FROSINONE – 05 GEN – “Alla favola della buona Regione e della buona sanità ormai non crede più nessuno. La situazione, soprattutto nella Provincia di Frosinone non è più sostenibile. Pochi giorni fa il direttore generale della ASL aveva annunciato la grande “trasformazione” dell’Ospedale San. Benedetto di Alatri. Sabato il reparto di ostetricia e ginecologia del presidio ospedaliero è stato chiuso per l’ennesima volta per mancanza di personale. Inoltre lo screening mammografico, una delle eccellenze di questo territorio per oltre dieci anni, è stato ridotto al 10%. Da 300 mammografie tra Frosinone ed Alatri siamo arrivati a circa 30. Non si possono pregiudicare servizi eccellenti ed efficienti soltanto in nome della spending review se poi vengono investiti 500.000 euro per abbattere le liste di attese per soli tre mesi”. Lo ha dichiarato Mario Abruzzese, vice presidente della Commissione Sviluppo Economico, Lavoro e PMI.

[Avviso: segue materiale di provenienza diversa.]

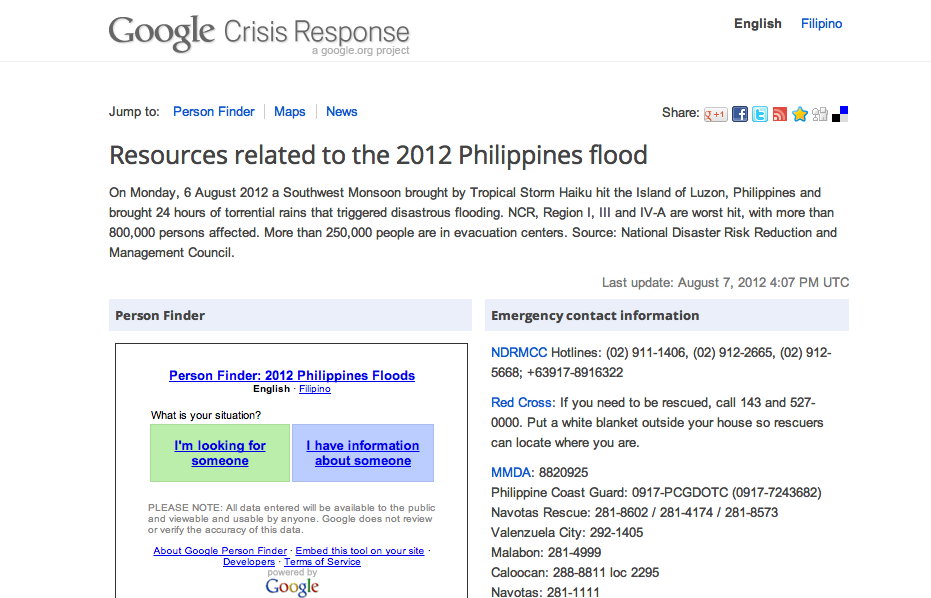
Task: Switch Person Finder to Filipino
Action: pyautogui.click(x=314, y=389)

“ La realtà dei fatti dimostra che il presidente Zingaretti con la complicità della Mastrobuono sta letteralmente smantellando la rete dei servizi esistente nella nostra provincia. Riuscendo a mortificare anche quelle realtà che fino ad oggi rappresentavano dei punti di riferimento per i cittadini. I quali non meritano prese in giro di queste dimensioni su un diritto inconfutabile che è quello alla salute.
Spero vivamente, dunque, che il prossimo 13 gennaio, quando il direttore generale della ASL di Frosinone sarà presente in audizione nella seduta della VII Commissione “Salute”, faccia chiarezza su questi ultimi episodi legati a strategie discutibili che stanno causando enormi disagi all’intero sistema sanitario della Ciociaria ed esponga in maniera dettagliata quali principi ispiratori, in termini di efficacia, hanno portato alla definizione dell’atto aziendale della ASL che dirige”. Ha concluso Abbruzzese.